My wallet is waiting ![]()
Since i heard the editor will be paid, how much in € would you sell it for? Will there be an option to pre-order before the main release?
My wallet is waiting
At most, up to €10 as a one-time payment for lifetime access to the program (future updates with additional modules will not require any extra payments—I think that’s a fair deal). I’m not planning any pre-order option.
Its time for next video ![]()
1. Geometry and materials
In OMSI, geometry alone is not the only issue. Of course, the more geometry an object has, the heavier it becomes—but the number of materials on an object can be just as problematic.
Here’s an example that demonstrates this clearly:
A simple house (76 triangles, 129 vertices, 5 .jpg textures).
The major problem with this house: it has 17 materials. //don’t ask how I managed to do that...
Wow, that’s definitely an exciting project! Your investigations regarding draw call performance show a very clear result - and confirm the perception of all users and content creators so far.
Indeed, in OMSI, all trees on a single tile are combined into one instanced object, meaning a single draw call. That also explains your 1.300 FPS with 5.000 trees (after all, that’s only 40.000 triangles—any graphics card can handle that effortlessly).
Unfortunately, the problem of too many draw calls can no longer be solved within OMSI itself, but it might be possible to modify the elements that OMSI reads for rendering.
An interesting thought experiment would be the following:
Let’s imagine there was a way to export all objects per tile - including their coordinates and rotations - as a single large o3d object, which would automatically be placed in the center of the tile during map export for OMSI. Now imagine further that the materials in this o3d object are arranged in a sorted manner, so that materials and textures used by multiple objects (e.g. roof textures) appear only once in this large object. The number of draw calls for this object would then correspond only to the number of textures and material nodes it contains.

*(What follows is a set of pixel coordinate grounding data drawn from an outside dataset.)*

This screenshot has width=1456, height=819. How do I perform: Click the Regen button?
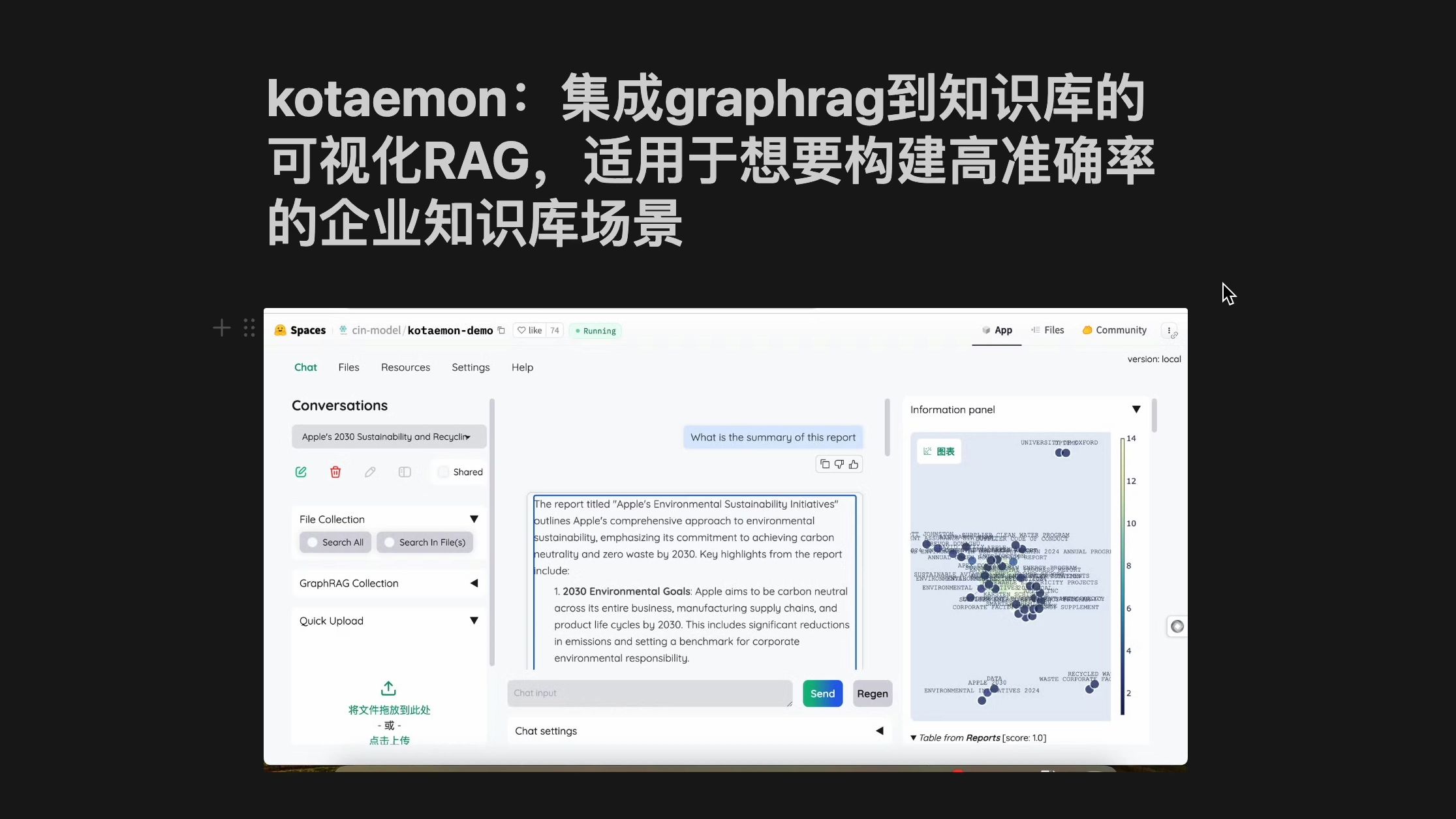pos(873,693)
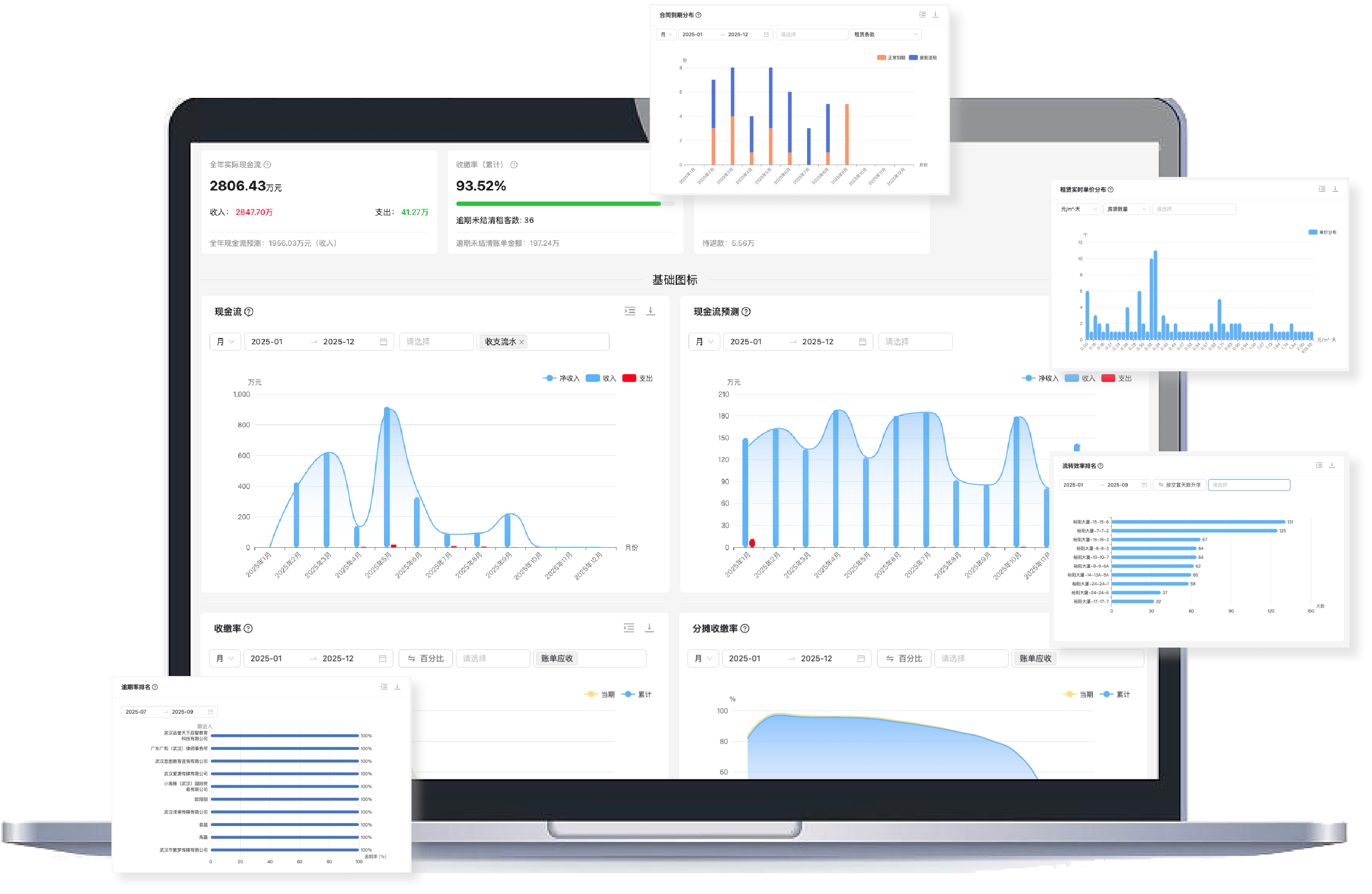
Task: Select 账单应收 tag in 分摊收缴率 panel
Action: click(1035, 658)
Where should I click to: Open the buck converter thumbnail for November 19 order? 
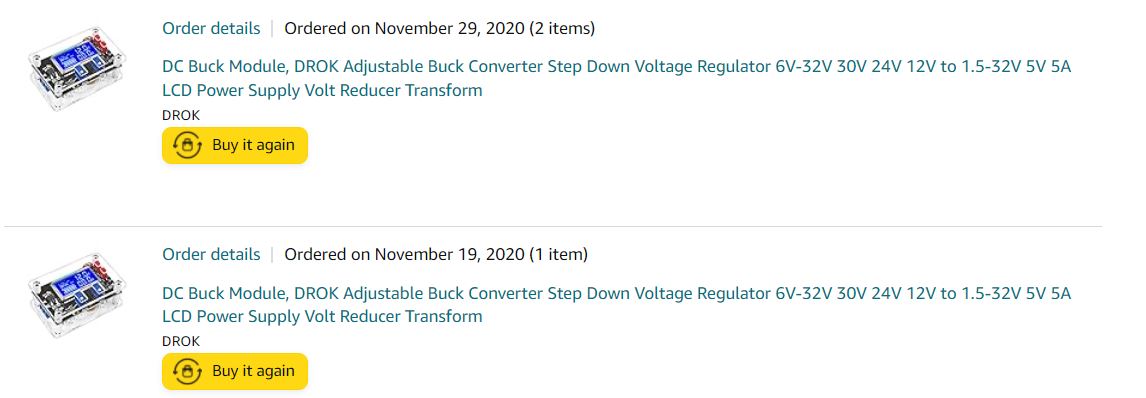[x=77, y=295]
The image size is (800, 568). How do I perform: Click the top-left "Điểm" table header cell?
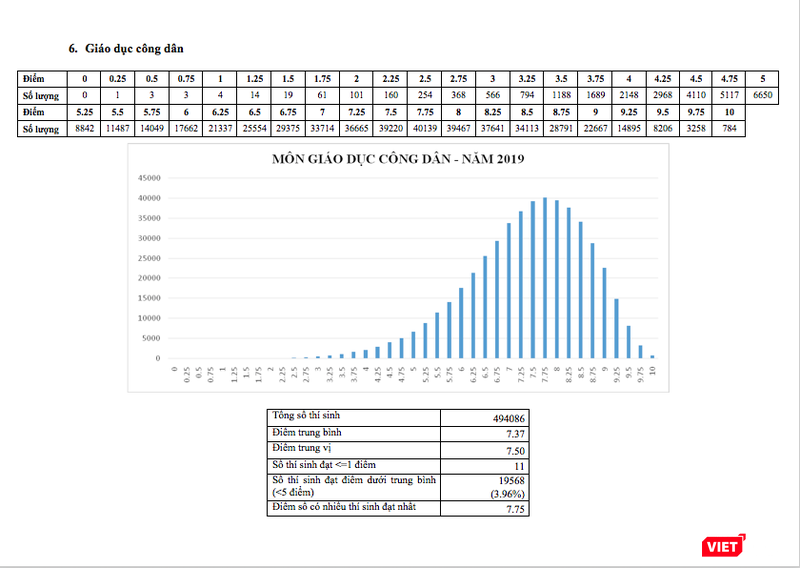coord(36,78)
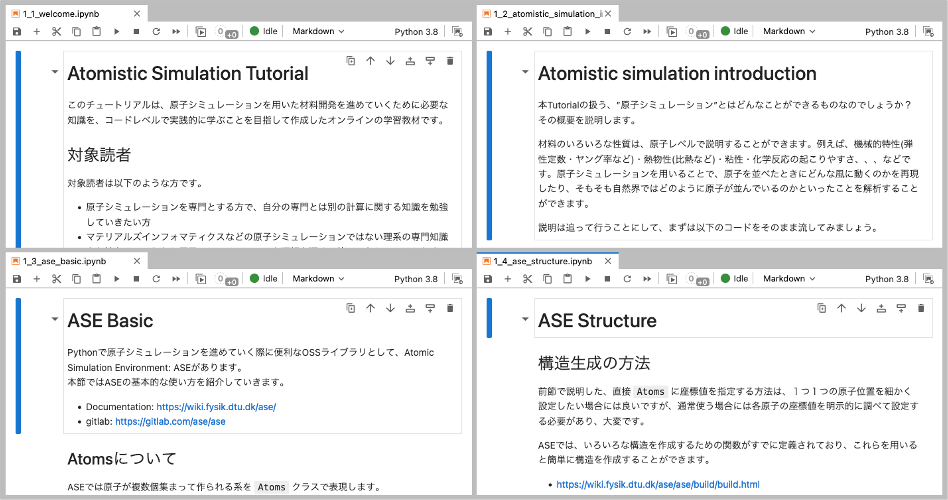
Task: Click Python 3.8 kernel name in 1_4_ase_structure
Action: (x=886, y=279)
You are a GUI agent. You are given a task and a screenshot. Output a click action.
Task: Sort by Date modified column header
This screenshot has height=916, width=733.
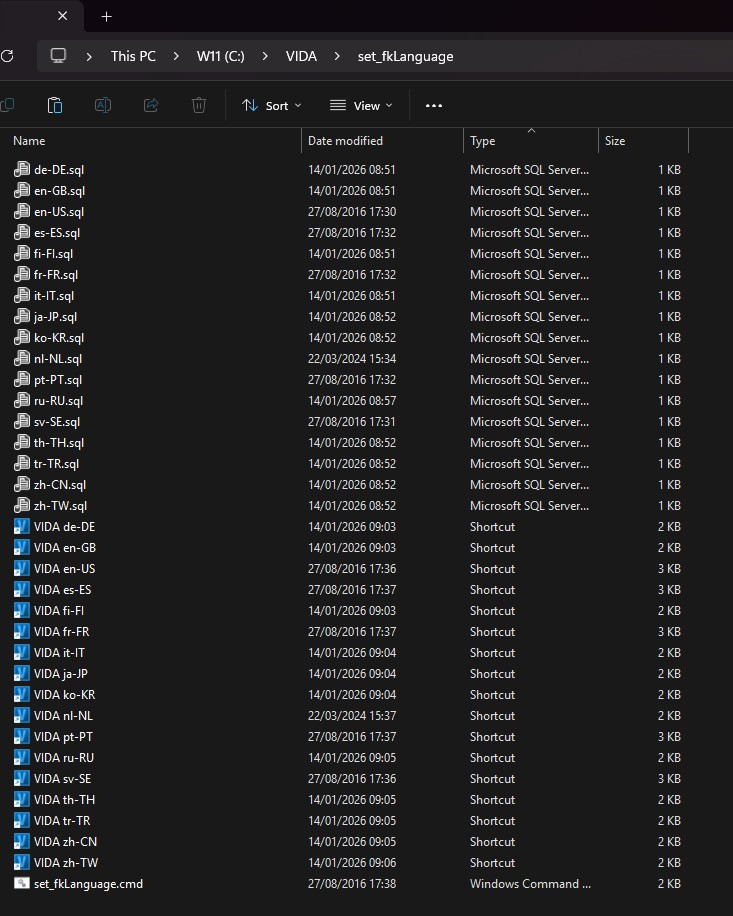coord(345,141)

Of course, it would still be necessary to group objects so that everything works correctly in OMSI:
The fact that VFD (culling of objects outside the field of view) would no longer work with such a massive single object would likely be negligible, as the performance gain would probably outweigh this by far.
Now let’s go one step further and imagine that all splines (i.e. the visible geometry) are also combined into a single object per tile. Splines also consume performance and require additional draw calls for every segment. In this case, you would of course need a “dual setup” of splines: one with visible geometry and paths for the editor, and a stripped-down version for OMSI containing only the paths (since the geometry would come from the large spline object).
Fun fact: If splines were converted into objects, you could even increase tessellation (polygon density) on straight sections to fix the well-known artifacts with billowing headlights at night!
By merging “decorative splines” into large objects, a 15% FPS gain was already achieved in the Lichtentanne area on the Thüringer Wald map. One can only imagine what would be possible with a consistent, automated merging approach!
Only the terrain mesh would still be rendered in the usual way due to its multiple texture layers. Everything else would consist of just a few (3-5) large objects per tile.
Just a bit of inspiration from a developer’s perspective for the further advancement of your program! ![]()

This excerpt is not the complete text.